My friend Bob Nylen died over the holidays. He'd been pretty sick for about four years, and then very sick for a couple of months. He was 64.

You might not know his name—yet. The cofounder of New England Monthly and Beliefnet.com, Bob was more a magazine and media guy than a full-fledged denizen of BookLand, though in the Ashfield, Mass., community in which he lived, he was surrounded by some great authors who were also his friends: Tracy Kidder, Richard Todd, Jonathan Harr, to name just a few. But Bob will officially join their ranks, as book author, in May, when Random House publishes his memoir, the perfectly titled Guts. The story of a middle-class American guy known for his fearlessness—Bob won two Purple Hearts, a Bronze Star and other medals in Vietnam—Guts is partly the story of his personal journey in war, in business and in life, and partly an examination of manhood, of what it means to be brave and strong and, well, manly.

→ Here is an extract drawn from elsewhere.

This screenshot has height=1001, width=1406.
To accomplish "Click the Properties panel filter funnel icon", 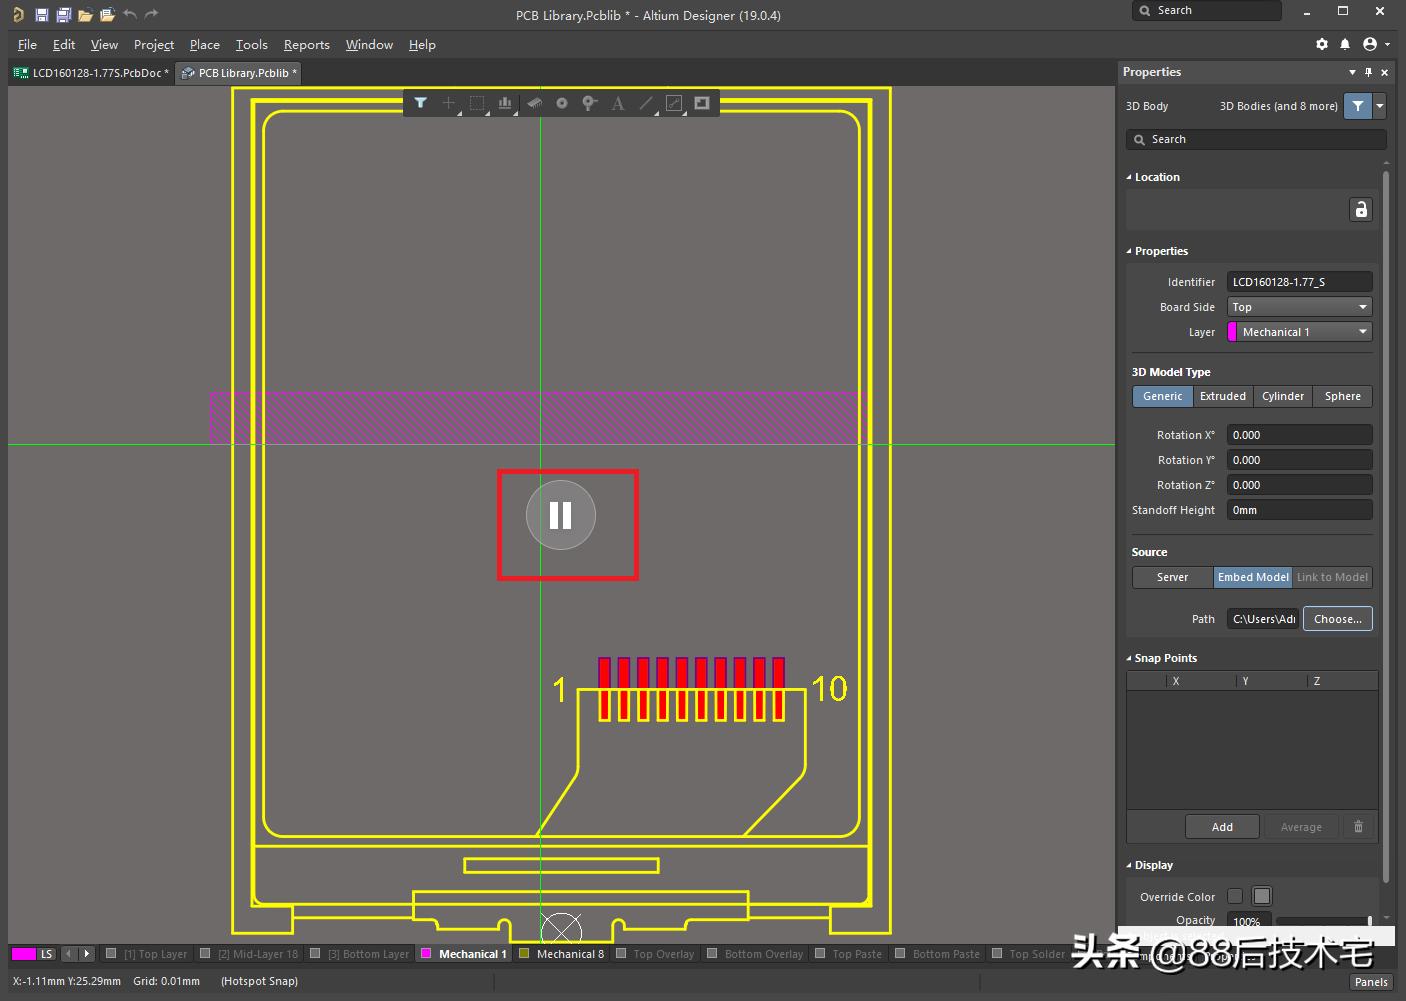I will 1357,105.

Bob would be the first person to admit that the book is a hybrid, and that some of his merging of the personal with the philosophical was hard to navigate. Still, there are passages of true beauty, as when Bob suggests that the drive that got him through Vietnam and then the perils of publishing was born of his failure as a child, to defend his disabled sister from some aggressive teenagers. “At the time,” he wrote, “I loved King Arthur, Charlemagne, and the Song of Roland. I imagined myself... a heroic knight like Galahad.... [But] as I slunk away from the soda fountain, every step widened the gulf between my journey and the paths my heroes had chosen. By the time I got home, the gap was a canyon.”

Passages like this are interspersed with truly harrowing, Dispatches-like scenes of the jungles of Southeast Asia, tense moments starting businesses and what those of us who knew him would call Nylenesque commentary on everything from his mother to his beloved wife, Kit, to Marcus Aurelius' Meditations. This was a guy, after all, who told me not long before he died that he had quizzed his hospice nurse on exactly what was going to happen to his body in the coming weeks. “You put that poor woman through this?” I said. “I couldn't help it,” he replied. “You know that at heart, I'm really a 12-year-old boy.”

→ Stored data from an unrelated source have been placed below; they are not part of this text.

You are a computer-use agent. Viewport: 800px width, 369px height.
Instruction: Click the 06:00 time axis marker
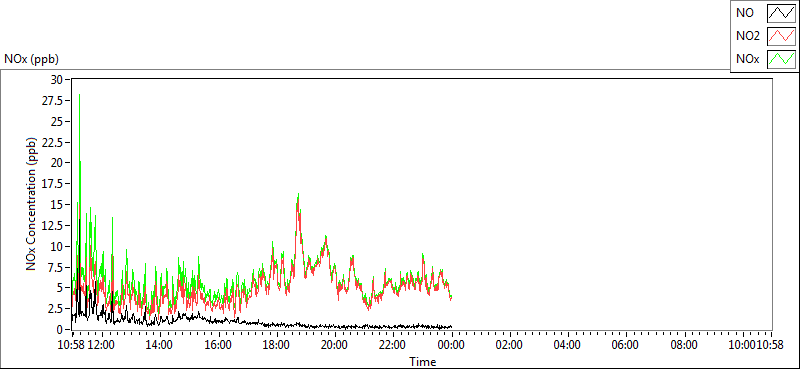pyautogui.click(x=626, y=345)
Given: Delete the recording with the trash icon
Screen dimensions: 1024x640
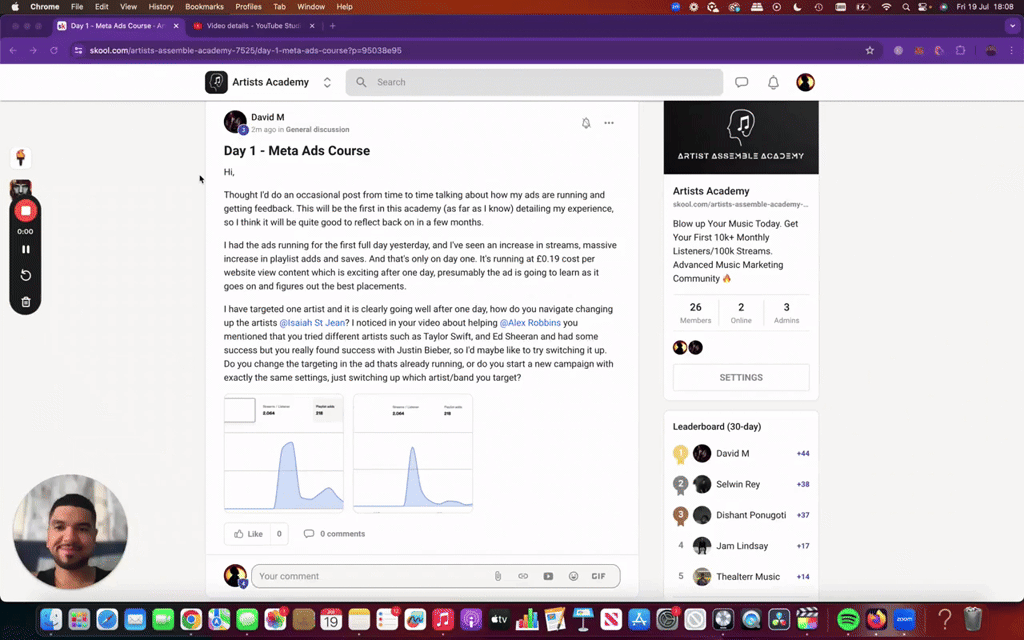Looking at the screenshot, I should [25, 302].
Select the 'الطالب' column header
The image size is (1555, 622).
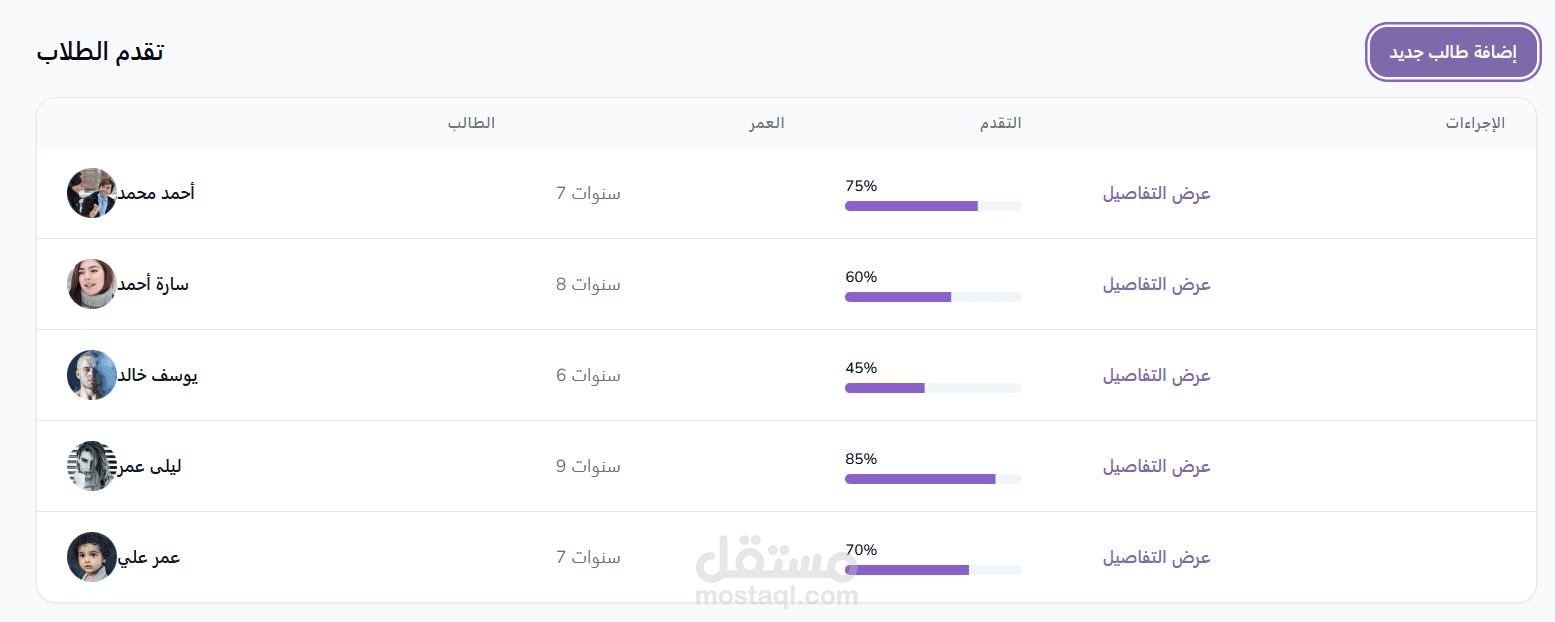471,123
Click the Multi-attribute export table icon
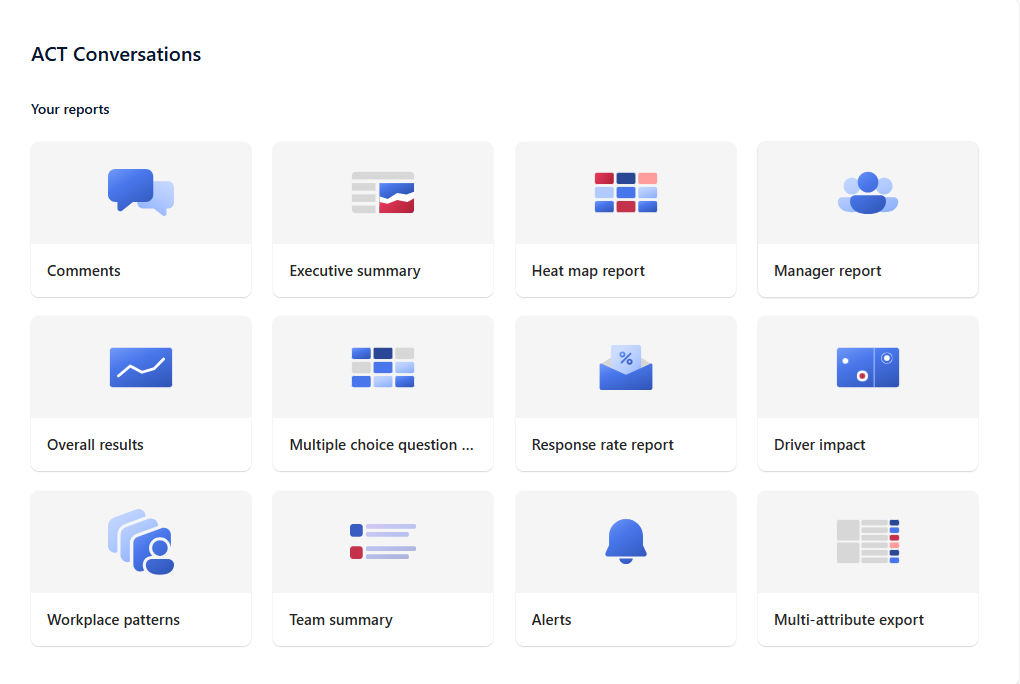 [x=867, y=542]
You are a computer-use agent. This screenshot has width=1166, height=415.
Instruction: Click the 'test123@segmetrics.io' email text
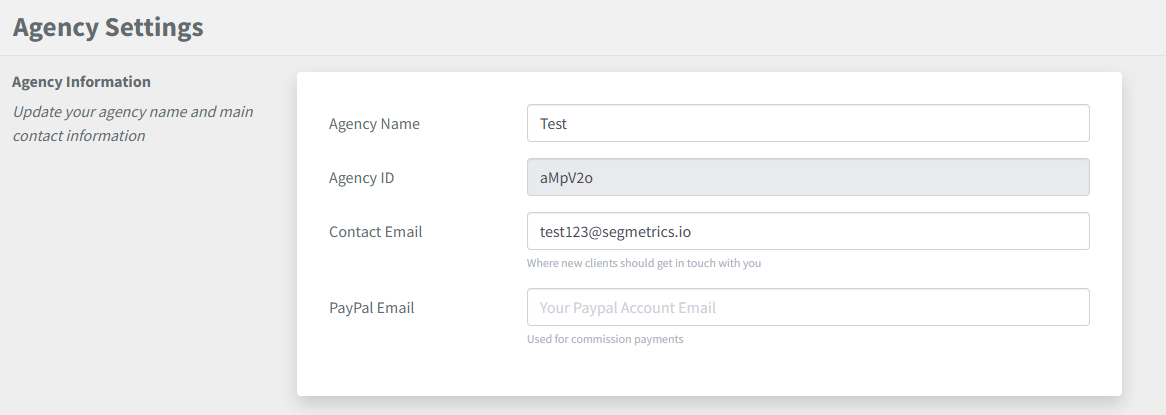615,232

And so he was—in his passion, his energy, his curiosity about everything. And I think it's just that reckless energy, that nimble willingness to experiment, that fearlessness that I'll miss the most—because it's what we all need the most, both in our business and in life. In his mid 50s, Bob, a lifelong “print guy,” co-founded a Web site; at 60-something, he sold a book. If he doubted himself or was afraid, henever said so—at least not to me.

In these difficult times, I wish we all had Bob's passion and commitment and energy. And while it's always hard to judge a friend's work—especially when that friend is recently gone—I suspect that readers will find Guts an inspiring combination of Michael Herr's war reporting and Tobias Wolff's childhood memoir, This Boy's Life. From my perspective it is that—and something more. Guts is a smart and funny and brave and self-deprecating and sometimes relentless book, just like the man who wrote it.

I was lucky to know Bob for 20 years. Come May, the rest of the world will have nearly the same privilege. May we all learn from his example.